[openstack-dev] [Cinder] [stable] [all] Changing stable policy for drivers

Ihar Hrachyshka ihrachys at redhat.com
Wed Aug 10 08:54:53 UTC 2016


Jeremy Stanley <fungi at yuggoth.org> wrote:

> On 2016-08-09 15:56:57 -0700 (-0700), Mike Perez wrote:
>> As others have said and as being a Cinder stable core myself, the  
>> status-quo
>> and this proposal itself are terrible practices because there is no  
>> testing
>> behind it, thereby it not being up to the community QA standards set.
> [...]
>
> In fairness to Sean, this thread stared because he was asking in
> #openstack-infra for help creating some long-lived driver fix
> branches because he felt it was against stable branch policy to
> backport bugfixes for drivers.
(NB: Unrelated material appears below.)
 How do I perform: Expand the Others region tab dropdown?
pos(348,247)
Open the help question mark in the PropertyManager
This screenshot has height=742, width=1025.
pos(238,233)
Since this was an unprecedented
> request, I recommended he first raise the topic on this list to find
> out if this is a common problem across other projects and whether
> stable branch policy should be revised to permit driver fixes.
>

I think if infrastructure feels ok to leave this branch that is *not* named  
as stable/* for a longer time, then it should be ok, since stable program  
does not maintain that branch.

> There was a brief discussion of what to do if the Cinder team wanted
> driver fixes to EOL stable series, and I still firmly believe effort
> there is better expended attempting to help extend stable branch
> support since "convenience to package maintainers" (what he said
> this plan was trying to solve) is the primary reason we provide
> those branches to begin with.
>
> So I guess what I'm asking: If stable branches exist as a place for
> package maintainers to collaborate on a common set of backported
> fixes, and are not actually usable to that end, why do we continue
> to provide them?

Those branches *are* usable, for as long as upstream stable program  
participants and infrastructure feels like they can deliver fixes with  
advertised quality standards. Once we feel that we cannot proceed doing it,  
we stop supporting any more bug fixes, irrelevant whether it’s for drivers  
or core code. At that time, it’s up to consumers (distributions, vendors)  
to come up with another out-of-upstream solution on the way forward.